Good marketing requires focus. And that means making trade-offs.
Trying to do everything at once will move you an inch in all directions. You won’t get anywhere like that.
One way I help create my clients focus is by looking at the 4 stages of the buyer journey together. We choose one area at a time with ~80% of our resources and ~20% on everything else.
I do this for a quarter or two depending on the situation, then reevaluate where to focus after that.
The four stages of the buyers’ journey usually look something like this:
- Awareness (total exposure to new audiences)
- Consideration (earned and engaged audience)
- Conversion (sign-ups and purchases)
- Retention (repeat purchases and lifetime value)
So how do we decide where to focus?
Well, there’s no point in building broad awareness of your consideration engine isn’t strong. People need to consider your offers before they even think about purchasing.
Which means you need to get your website right and support it with good content marketing to keep people’s attention.

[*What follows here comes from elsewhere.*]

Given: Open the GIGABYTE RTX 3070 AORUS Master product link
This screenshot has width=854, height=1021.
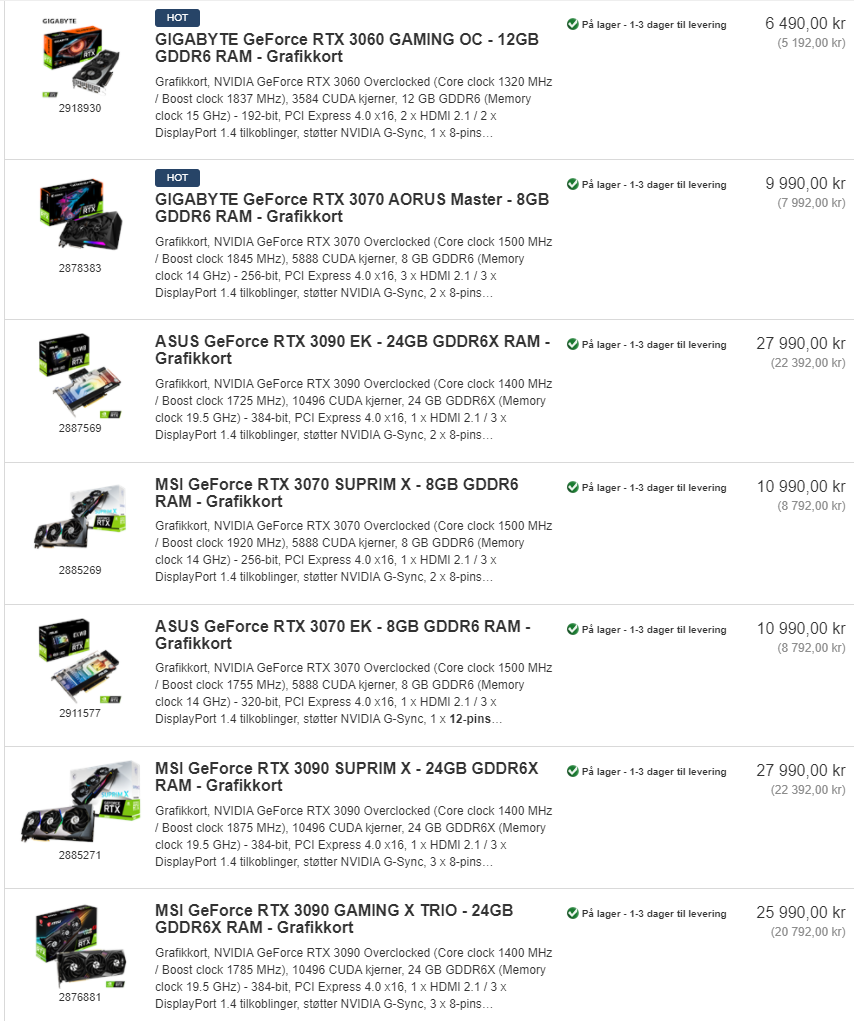Looking at the screenshot, I should [x=351, y=208].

There’s also no point in focusing efforts in building conversions if nobody is even aware of you, so once you have your consideration engine figured out, you might want to work mostly on awareness.
This could be ads, sponsorships, podcast appearances, influencer marketing, or a range of other tactics. The key is exposure to new audiences.
And there’s no point in focusing on retention if you have no/very few clients or customers! You might need to revisit the other steps to build your client base before you double down on retention efforts.
But here’s the caveat: you might also decide to flip this entire process on its head if that’s what your strategy dictates.
For example, you might be a product- or experience-centric company, meaning delivering the best possible product or client experience is the way you plan to grow. Word of mouth would be your core channel in this case.
And that’s where strategy comes into play. Knowing where to focus your efforts to get the best results is the shared responsibility of marketing strategist and CEO together.
If you try do everything at once, you won’t move the needle very quickly.
Better to focus 80% of your resources on one general area and 20% on everything else until you’re ready to move into a new focus. How long you spend on each period depends on what needs to be done.
Focus is the fastest way to meaningful results—even if it takes months or years to come to fruition.
There’s nothing like the 80/20 principle to help you get there.